Scontri con l’esercito a Osh, ancora morti
Bishkek (AsiaNews/Agenzie) – Nuovi scontri tra forze dell’ordine ed etnici uzbeki sono esplosi stamattina nella martoriata Osh, con almeno due morti. Secondo attivisti per i diritti umani, gli scontri sono stati causati da un’operazione delle forze dell’ordine a Nariman, centro abitato ai sobborghi di Osh. I militari hanno operato numerosi controlli alla ricerca di armi, suscitando l’opposizione dei locali, soprattutto etnici uzbeki. Molte persone sono state percosse e ne sono nati scontri con almeno 20 feriti.
Secondo Timur Kamchibekov, portavoce del governo provvisorio “durante un’operazione di sicurezza, le forze dell’ordine hanno incontrato resistenza armata nel villaggio di Nariman. Secondo le prime notizie, due civili sono morti”.
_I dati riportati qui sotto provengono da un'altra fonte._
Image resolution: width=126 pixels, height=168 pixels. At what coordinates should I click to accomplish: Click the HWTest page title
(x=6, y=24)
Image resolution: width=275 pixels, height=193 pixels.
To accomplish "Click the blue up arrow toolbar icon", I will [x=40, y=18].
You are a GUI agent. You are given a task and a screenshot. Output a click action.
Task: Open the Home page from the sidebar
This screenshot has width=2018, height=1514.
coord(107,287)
L’attivista pro-diritti Tolekan Ismailova parla invece di almeno 4 morti civili, numerose persone che si nascondono in casa per paura della polizia, giovani portati via senza apparente ragione, dice che “è inaccettabile agire così verso i civili”. L’operazione dei militari causa molta perplessità, anche perché Osh è stata la città più colpita dalla violenza e qui la tensione rimane elevata. Nei giorni scorsi militari e civili hanno iniziato a smantellare le molte barricate che dividevano le zone della città, sorte nel corso degli scontri etnici.
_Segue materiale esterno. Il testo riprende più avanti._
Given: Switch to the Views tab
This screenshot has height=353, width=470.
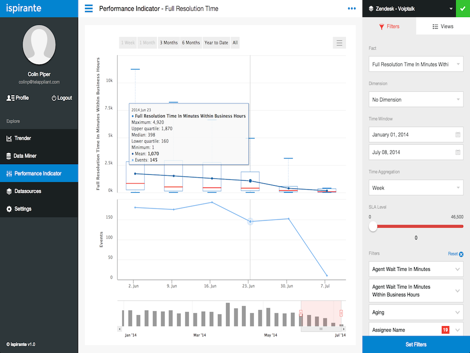Looking at the screenshot, I should tap(443, 27).
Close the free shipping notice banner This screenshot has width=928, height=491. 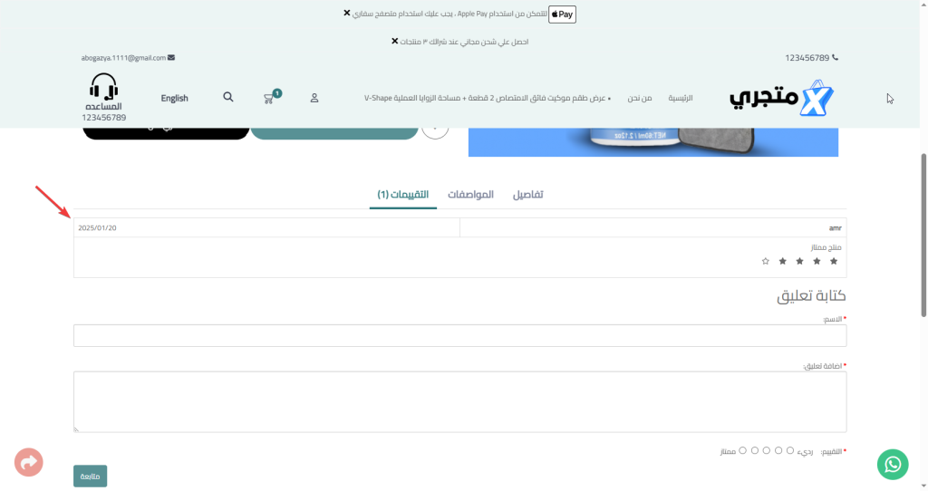coord(394,42)
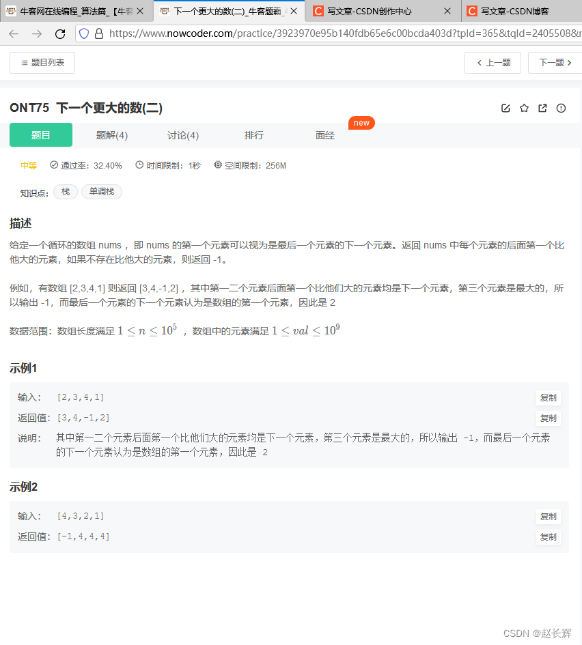Select the 单调栈 knowledge tag

click(x=101, y=192)
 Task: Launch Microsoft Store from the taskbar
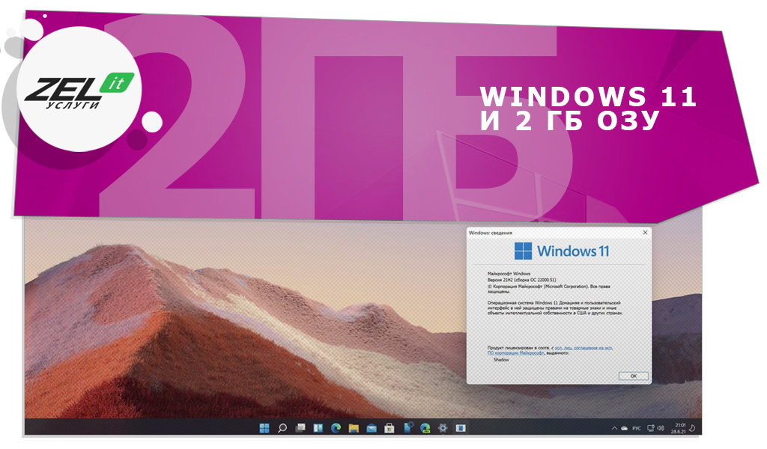coord(389,428)
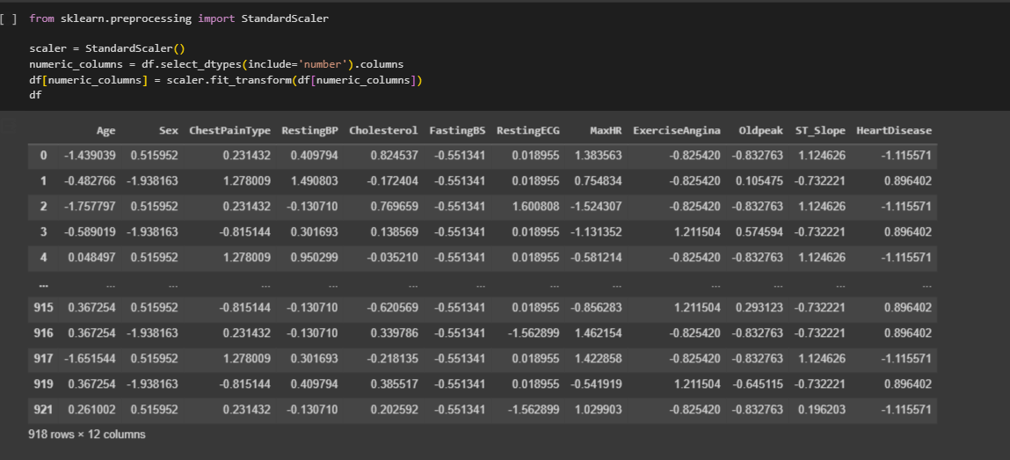
Task: Click row index 915 in the table
Action: (43, 307)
C’è paura di un altro bagno di sangue, dopo che le violenze interetniche della scorsa settimana hanno causato almeno 208 morti accertati (ma il governo parla di 2mila) e molte migliaia di feriti, incendi e distruzioni. Ci sono circa un milione di profughi, secondo le Nazioni Unite, su 5,3 milioni di abitanti.
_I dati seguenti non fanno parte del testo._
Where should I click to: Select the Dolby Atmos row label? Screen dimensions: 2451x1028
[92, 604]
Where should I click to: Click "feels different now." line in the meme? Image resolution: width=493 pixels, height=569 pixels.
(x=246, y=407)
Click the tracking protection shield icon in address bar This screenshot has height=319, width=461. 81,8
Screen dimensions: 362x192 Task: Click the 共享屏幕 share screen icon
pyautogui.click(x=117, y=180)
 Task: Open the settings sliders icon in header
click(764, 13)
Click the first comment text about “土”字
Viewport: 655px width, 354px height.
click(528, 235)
In precedenza, oggi la premier del governo provvisorio Roza Otunbayeva aveva confermato l’intenzione di tenere comunque domenica 27 giugno il referendum costituzionale, nonostante l’incerta situazione del sud e le numerose richieste interne di rinvio. “Tenere il referendum – ha ripetuto la premier – è necessario per creare una base legale”. “Se permettiamo un qualsiasi rinvio, questo causerà una minaccia di ulteriore instabilità”. La Otunbayeva era stata a Jalalabad dove la situazione è più calma, molti negozi e ristoranti hanno riaperto.
Anche Russia e Stati Uniti, che hanno basi militari nel Paese, premono per lo svolgimento del referendum. Sergei Lavrov, ministro russo degli Esteri, e la Segretaria di Stato Usa Hillary Clinton ieri, durante una telefonata, hanno entrambi “sottolineato l’importanza del referendum del 27 giugno… per rendere stabile la situazione”. Anche Turchia e Kazakistan “sperano” che il referendum si svolga e oggi si sono detti disponibili a fornire aiuti al Paese, che ha ampie zone a rischio di carestia.